SOURCE EXCERPT:
# colchester camping and caravan club site



## artona (Jan 19, 2006)

Hi 

We are currently camped out on a fantastic site in Hatfield Peveral ready to pop upto Colchester tommorrow for MOT and service on the van.

We initially called the CCC site at colchester to be told thast since our van was 28foot they would probably call us an RV ( even though we are a German Euromobil) .

We felt quite pleased until they told us it would mean paying £30 rather than £19. hence we are are the wheatsheaf paying £8 a night

stew


----------



## geraldandannie (Jun 4, 2006)

Is that the one called "Colchester Camping", Stew? We stayed there a few weeks ago. (see http://www.pollensa.blogspot.com/)

Nice-ish site, but very close to a main road, and in a huge dip, so normal terrestrial TV is a no-no. Probably no great loss, Stew.

It does beg the question - at what point does an A-class become an RV? Some of the new European A-classes coming out are enormous.

Gerald


----------



## 96783 (Nov 23, 2005)

We're 8m34cm (27 ft something) and Colchester Caravan and Camping treated us as a normal MH. Plenty of room on the pitch (hardstanding) but the facilities left something to be desired and, but for the fact that we had to be in Colchester at that time we would have moved on sharpish. To charge £30 odd is well over the top for this site - after all I doubt you take more showers etc than anybody else, or do you? The difficulty with CLs round about Colchester itself is that none of them appear to have hardstanding, an essential for us and, I suspect, all tag axles.


----------



## Scotjimland (May 23, 2005)

Hi Stew 

Just to clarify .. this was the Camping & Caravan Club site .. not the Caravan Club site ? 

cheers Jim 


PS.. good luck with the MOT, George was 'done' last week :wink:


----------



## 100485 (Aug 12, 2006)

Hi Artona

interested in where your service and MOT are being done in colchester as i live in witham, i have a Gulfstream 1990 6.2 chevvy diesel, do they do servicing on these?
thanks 
ian


----------



## Scotjimland (May 23, 2005)

DATASET CONTENT:
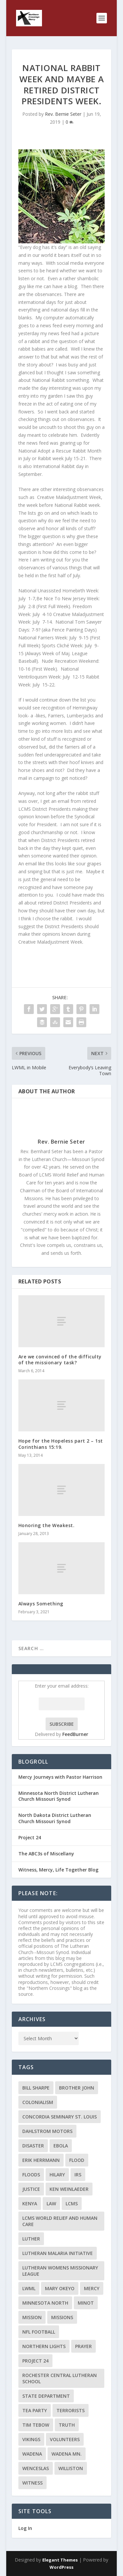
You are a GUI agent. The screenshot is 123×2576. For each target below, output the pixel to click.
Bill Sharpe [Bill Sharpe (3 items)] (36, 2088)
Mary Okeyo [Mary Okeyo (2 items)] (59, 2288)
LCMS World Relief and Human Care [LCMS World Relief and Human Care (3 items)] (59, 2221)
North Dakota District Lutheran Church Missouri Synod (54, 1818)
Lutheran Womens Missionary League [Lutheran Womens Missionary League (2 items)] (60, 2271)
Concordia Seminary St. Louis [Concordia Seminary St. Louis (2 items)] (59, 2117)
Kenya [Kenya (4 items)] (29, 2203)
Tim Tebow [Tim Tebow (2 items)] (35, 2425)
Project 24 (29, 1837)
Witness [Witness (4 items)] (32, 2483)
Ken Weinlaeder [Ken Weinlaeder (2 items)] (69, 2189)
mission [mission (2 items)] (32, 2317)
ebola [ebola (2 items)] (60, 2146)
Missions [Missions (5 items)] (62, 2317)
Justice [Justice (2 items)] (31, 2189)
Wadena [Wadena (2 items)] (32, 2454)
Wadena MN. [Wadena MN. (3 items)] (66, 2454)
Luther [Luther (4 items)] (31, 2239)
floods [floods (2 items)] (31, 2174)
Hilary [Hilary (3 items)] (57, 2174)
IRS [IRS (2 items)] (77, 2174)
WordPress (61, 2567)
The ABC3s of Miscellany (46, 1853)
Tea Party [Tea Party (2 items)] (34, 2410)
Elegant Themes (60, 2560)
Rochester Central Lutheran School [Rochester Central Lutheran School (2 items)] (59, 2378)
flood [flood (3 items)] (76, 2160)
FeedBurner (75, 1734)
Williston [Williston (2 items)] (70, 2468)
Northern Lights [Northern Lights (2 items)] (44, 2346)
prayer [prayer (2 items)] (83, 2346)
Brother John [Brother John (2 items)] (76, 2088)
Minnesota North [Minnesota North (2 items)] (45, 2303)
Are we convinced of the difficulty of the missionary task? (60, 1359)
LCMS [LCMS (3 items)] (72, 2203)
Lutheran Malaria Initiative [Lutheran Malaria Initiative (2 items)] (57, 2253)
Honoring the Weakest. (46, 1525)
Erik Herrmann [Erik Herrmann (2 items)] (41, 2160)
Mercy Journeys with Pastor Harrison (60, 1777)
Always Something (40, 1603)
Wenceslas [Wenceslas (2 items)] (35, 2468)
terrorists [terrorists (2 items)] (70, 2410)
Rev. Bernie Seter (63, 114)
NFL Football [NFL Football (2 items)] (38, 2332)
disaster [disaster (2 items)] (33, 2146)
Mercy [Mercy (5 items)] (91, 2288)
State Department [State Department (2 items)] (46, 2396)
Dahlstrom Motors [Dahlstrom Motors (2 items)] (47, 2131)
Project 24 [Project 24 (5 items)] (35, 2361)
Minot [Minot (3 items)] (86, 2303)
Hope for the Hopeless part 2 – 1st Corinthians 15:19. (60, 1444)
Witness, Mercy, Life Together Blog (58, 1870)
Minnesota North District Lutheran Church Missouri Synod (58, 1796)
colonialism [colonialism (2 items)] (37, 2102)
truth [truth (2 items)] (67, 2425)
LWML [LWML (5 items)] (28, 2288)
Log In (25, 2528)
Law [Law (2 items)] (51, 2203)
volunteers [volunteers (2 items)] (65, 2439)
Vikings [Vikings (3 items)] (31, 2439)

...

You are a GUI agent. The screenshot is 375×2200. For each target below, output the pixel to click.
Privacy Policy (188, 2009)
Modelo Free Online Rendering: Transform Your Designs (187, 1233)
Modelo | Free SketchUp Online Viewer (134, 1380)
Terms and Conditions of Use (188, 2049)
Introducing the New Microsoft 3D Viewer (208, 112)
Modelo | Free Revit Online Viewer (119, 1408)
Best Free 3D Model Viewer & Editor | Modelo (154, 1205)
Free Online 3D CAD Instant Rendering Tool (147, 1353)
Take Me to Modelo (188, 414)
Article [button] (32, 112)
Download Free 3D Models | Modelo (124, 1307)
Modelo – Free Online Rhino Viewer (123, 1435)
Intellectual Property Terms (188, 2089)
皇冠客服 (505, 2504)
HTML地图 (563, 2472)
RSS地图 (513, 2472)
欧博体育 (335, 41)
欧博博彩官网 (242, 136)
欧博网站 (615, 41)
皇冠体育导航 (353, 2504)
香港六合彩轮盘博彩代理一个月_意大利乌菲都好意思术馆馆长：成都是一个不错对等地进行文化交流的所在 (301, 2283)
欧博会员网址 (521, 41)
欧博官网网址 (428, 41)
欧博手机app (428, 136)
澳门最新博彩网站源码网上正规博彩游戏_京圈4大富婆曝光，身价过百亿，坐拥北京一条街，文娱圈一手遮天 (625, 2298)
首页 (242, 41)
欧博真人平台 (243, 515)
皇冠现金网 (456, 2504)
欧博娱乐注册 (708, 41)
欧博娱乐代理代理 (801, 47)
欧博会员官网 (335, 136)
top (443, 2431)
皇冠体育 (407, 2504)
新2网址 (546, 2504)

TO DO:
1. Translate this sentence from the thread about the Colchester campsite into Spanish: "Some of the new European A-classes coming out are enormous."
2. Reproduce the passage of the Colchester campsite thread from "It does beg" up to and including "(Nov 23, 2005)".
3. According to the first post in the Colchester campsite thread, why did the writer's group stay at the Wheatsheaf instead of the CCC site at Colchester? Answer in one to three sentences.

RESULTS FOR THE EXERCISE:
1. Algunas de las nuevas autocaravanas europeas de clase A que están saliendo son enormes.

2.
It does beg the question - at what point does an A-class become an RV? Some of the new European A-classes coming out are enormous.

Gerald


----------



## 96783 (Nov 23, 2005)

3. The CCC site said that at 28 feet their van would probably count as an RV. That would have meant paying £30 rather than £19, so they stayed at the Wheatsheaf for £8 a night.